▶ _Task instructions_: Scan the records below for the word "will" and give only the number of lines that hold it.

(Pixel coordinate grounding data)
------------------------------------------------------------------------

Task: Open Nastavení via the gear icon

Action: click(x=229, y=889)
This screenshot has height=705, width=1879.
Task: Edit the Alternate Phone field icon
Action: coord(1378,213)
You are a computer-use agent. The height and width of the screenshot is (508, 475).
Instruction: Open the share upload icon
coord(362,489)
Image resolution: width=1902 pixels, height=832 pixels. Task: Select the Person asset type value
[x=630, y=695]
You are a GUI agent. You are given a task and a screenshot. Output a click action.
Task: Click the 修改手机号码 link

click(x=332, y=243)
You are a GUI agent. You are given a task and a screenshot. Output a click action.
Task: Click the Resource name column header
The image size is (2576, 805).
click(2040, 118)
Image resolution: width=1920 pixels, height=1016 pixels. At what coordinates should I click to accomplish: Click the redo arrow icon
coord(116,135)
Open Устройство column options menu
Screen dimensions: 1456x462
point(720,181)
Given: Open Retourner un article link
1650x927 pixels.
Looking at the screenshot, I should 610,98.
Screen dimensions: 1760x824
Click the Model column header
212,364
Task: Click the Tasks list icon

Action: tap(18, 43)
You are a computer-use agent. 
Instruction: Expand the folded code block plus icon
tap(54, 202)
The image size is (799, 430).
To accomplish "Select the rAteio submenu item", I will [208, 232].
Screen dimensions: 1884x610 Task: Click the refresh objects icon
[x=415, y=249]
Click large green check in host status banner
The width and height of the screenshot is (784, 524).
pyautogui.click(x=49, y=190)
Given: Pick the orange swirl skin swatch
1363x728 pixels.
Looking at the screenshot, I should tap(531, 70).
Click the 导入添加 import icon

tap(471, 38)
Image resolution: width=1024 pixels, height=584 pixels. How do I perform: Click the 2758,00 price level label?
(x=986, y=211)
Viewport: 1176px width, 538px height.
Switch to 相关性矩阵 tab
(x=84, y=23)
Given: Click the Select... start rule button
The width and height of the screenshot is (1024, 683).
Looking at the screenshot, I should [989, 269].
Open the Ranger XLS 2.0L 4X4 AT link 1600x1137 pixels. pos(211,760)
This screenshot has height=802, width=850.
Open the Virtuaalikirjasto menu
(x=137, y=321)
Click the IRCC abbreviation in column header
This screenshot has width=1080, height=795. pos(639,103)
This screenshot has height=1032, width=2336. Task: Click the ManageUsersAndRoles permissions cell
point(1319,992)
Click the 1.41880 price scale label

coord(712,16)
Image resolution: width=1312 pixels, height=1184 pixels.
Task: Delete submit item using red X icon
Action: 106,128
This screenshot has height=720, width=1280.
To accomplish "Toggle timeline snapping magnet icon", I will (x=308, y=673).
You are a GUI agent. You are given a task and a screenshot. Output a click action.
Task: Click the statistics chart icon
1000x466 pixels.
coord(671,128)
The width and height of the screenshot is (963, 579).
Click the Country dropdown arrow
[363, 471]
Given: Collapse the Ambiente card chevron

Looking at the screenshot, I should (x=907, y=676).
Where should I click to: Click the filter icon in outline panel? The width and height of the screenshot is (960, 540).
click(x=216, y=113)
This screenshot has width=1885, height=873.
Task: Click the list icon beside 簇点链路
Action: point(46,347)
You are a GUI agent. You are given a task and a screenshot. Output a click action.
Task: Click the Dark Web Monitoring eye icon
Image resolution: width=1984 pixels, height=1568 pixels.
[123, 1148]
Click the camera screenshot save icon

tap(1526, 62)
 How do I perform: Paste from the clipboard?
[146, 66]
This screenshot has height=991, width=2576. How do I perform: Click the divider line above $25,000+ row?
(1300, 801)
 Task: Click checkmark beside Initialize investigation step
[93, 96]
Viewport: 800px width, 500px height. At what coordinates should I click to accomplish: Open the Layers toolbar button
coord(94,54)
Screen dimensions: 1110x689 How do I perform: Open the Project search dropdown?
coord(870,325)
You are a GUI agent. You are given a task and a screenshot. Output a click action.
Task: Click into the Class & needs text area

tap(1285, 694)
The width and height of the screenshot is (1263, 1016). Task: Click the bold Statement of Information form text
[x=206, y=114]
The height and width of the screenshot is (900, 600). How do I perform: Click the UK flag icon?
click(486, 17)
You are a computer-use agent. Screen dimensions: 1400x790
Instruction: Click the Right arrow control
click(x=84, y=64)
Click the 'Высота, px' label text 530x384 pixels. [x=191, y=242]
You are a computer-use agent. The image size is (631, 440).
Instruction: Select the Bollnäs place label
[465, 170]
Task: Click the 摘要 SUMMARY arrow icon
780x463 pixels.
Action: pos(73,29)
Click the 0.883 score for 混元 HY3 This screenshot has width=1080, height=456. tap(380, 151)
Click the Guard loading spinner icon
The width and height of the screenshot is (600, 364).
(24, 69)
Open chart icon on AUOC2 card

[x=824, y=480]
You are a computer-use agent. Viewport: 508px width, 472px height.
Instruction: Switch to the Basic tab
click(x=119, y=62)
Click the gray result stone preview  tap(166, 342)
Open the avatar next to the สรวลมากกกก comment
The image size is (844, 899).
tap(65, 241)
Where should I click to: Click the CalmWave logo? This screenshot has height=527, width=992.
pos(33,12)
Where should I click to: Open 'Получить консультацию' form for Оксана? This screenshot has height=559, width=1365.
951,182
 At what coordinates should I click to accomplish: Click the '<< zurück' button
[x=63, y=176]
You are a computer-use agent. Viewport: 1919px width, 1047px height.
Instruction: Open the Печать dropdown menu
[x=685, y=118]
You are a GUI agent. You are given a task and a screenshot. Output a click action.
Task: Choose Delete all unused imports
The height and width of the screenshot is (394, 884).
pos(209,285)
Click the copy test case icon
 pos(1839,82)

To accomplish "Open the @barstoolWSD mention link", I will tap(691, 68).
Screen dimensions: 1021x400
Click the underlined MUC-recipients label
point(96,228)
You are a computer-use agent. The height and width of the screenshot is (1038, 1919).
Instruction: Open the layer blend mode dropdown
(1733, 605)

------------------------------------------------------------------------

▶ _Task result_: 3